--- Start WORKING DATA ---
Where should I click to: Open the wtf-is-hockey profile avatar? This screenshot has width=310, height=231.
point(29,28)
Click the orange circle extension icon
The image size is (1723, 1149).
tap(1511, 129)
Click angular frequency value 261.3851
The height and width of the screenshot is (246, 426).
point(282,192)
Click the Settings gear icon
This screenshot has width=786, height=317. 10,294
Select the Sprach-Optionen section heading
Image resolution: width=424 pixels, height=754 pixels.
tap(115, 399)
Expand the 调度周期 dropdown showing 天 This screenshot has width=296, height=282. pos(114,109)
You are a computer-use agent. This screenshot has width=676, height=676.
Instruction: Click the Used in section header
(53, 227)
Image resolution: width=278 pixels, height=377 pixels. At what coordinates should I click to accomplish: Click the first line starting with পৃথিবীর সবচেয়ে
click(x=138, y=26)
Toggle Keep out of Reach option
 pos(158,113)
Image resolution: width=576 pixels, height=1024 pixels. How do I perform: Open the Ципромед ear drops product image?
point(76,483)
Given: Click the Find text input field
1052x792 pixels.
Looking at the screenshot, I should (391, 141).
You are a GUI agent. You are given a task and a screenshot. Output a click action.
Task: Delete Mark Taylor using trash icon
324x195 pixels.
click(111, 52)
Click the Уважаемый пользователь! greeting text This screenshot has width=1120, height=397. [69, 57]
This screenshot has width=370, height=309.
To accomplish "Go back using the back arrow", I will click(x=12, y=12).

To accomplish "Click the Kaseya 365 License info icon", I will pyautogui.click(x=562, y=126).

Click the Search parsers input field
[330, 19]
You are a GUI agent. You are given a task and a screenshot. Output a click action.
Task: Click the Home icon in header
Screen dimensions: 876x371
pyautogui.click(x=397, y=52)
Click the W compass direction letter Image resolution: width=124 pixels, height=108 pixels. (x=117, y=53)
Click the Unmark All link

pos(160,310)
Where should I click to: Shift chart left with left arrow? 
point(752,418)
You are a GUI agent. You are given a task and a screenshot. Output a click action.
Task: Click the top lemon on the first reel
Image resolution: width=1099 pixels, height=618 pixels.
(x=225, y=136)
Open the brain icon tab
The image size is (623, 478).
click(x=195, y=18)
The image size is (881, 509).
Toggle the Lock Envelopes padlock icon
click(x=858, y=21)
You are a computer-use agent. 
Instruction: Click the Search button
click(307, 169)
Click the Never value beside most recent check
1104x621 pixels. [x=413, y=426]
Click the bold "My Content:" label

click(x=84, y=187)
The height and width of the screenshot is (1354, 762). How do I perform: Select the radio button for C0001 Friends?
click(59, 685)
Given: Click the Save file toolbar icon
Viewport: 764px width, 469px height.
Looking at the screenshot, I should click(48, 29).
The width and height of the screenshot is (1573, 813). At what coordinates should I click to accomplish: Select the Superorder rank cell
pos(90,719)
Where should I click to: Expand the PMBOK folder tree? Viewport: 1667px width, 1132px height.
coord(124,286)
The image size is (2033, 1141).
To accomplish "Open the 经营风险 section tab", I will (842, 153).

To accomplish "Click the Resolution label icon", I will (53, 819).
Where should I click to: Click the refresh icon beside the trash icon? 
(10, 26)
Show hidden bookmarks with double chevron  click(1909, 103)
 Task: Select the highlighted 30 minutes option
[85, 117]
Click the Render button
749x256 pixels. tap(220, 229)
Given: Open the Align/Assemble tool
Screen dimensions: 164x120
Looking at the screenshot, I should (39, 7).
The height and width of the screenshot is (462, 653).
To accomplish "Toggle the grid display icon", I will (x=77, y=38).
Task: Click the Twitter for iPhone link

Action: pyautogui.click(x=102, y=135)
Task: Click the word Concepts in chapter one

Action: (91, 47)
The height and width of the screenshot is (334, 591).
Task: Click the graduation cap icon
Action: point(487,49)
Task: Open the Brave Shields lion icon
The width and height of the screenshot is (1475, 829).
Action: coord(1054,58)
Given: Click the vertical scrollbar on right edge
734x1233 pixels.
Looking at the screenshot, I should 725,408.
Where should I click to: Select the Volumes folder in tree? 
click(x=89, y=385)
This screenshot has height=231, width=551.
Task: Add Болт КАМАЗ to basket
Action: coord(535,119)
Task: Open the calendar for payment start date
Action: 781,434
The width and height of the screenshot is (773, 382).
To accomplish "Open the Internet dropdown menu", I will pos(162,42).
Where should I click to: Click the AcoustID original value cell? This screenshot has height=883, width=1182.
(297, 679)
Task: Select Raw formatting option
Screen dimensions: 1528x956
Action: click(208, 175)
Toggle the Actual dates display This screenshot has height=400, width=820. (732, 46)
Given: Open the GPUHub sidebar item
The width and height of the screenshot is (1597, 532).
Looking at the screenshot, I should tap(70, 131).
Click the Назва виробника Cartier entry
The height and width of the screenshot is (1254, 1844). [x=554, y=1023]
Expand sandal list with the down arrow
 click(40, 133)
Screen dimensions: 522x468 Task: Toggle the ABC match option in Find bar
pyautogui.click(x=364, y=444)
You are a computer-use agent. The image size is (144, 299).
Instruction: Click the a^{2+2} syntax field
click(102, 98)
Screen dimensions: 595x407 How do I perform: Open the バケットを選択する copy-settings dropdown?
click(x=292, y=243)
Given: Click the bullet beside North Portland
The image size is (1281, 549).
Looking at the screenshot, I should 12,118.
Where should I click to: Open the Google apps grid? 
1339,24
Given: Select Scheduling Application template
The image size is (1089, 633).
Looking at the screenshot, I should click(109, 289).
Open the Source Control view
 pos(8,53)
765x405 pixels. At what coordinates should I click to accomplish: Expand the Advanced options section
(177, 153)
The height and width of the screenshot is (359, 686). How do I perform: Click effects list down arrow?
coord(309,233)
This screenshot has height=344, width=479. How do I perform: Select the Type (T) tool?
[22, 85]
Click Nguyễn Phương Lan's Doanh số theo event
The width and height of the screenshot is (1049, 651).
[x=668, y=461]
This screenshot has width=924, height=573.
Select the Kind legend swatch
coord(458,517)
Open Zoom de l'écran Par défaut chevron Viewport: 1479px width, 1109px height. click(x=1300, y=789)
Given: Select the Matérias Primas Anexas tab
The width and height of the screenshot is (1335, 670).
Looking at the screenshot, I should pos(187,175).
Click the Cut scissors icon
--- End WORKING DATA ---
● WHAT IS ASKED
Collect every line of the listing that contains the string "input".

● OUTPUT OF THE TASK
Given: Click the Find text input field
Click the Search parsers input field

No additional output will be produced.